▸ Document section
▶

Of course, one better learn to touch-type on the handheld because switching focus would be headache inducing.
 
I ended up getting a decent offer on suitcase mobile radio programmer kits. These usually include the H1800 (8K version) as well as several other pieces of hard to find hardware.

I have a bit of an ambitious project started to create a (new) cassette emulator. Not just for this handheld, but for many of the computers I have with only cassette storage.

The plan is to allow playback and record along with a remote input for those systems that require it. Retro styling using only a 16x2 LCD.

I am basing it around the ESP32-A1S Audio-kit board which has a pretty steep learning curve but already has nearly everything needed built right in. So far, I have the buttons, LCD, SD card, and audio codec working. I have a mock up for the UI that I think is going to be pretty neat.

The hardest part is going to be the emulator file support (playing back and recording to!) I will be starting out with just wav file support. Anyway, here is a pic of the beginnings:

20251012_182457.jpg
 
I found that I did have the ROMS already for all of the peripherals including the TV adapter. I am beginning disassembly of the main ROM now.

◀

▸ What this task involves
According to the post about the cassette emulator project, which board is the emulator built around? Rely only on the post about the cassette emulator project.

▸ Data
▶

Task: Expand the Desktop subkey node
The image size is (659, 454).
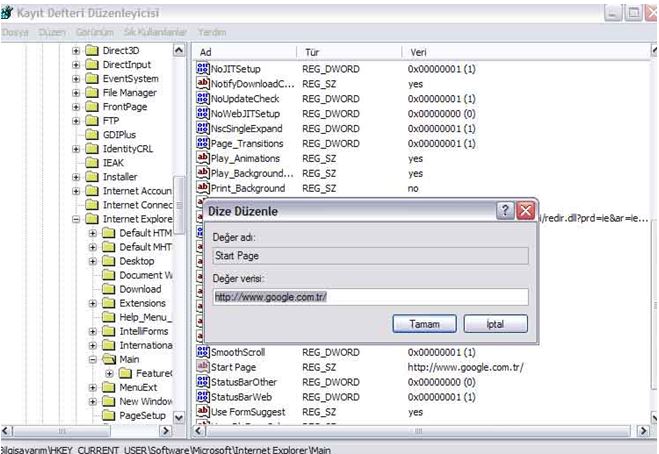Action: pos(92,261)
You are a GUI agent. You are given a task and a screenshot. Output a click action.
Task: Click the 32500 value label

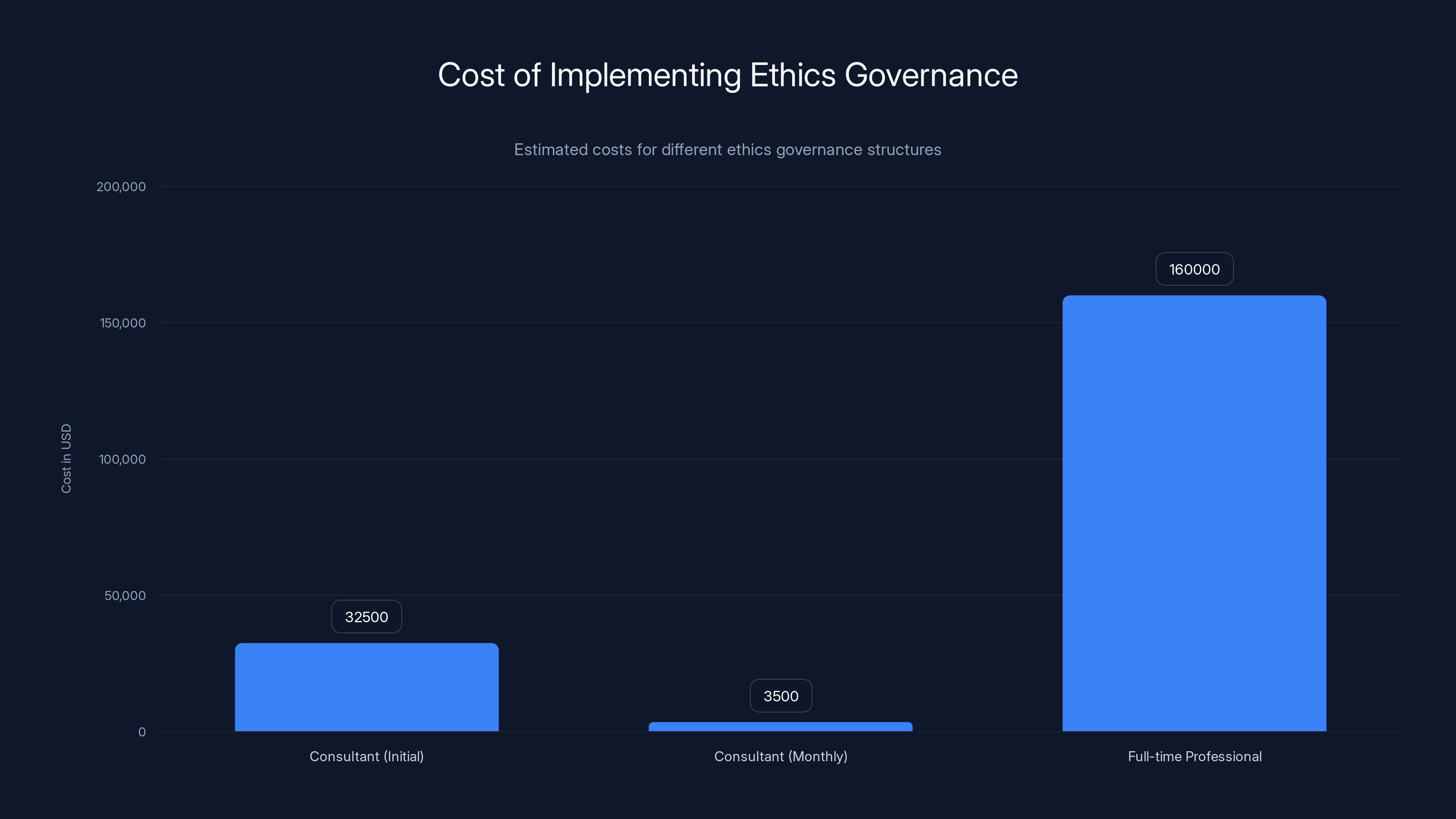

◀

▸ Task solution
The ESP32-A1S Audio-kit board.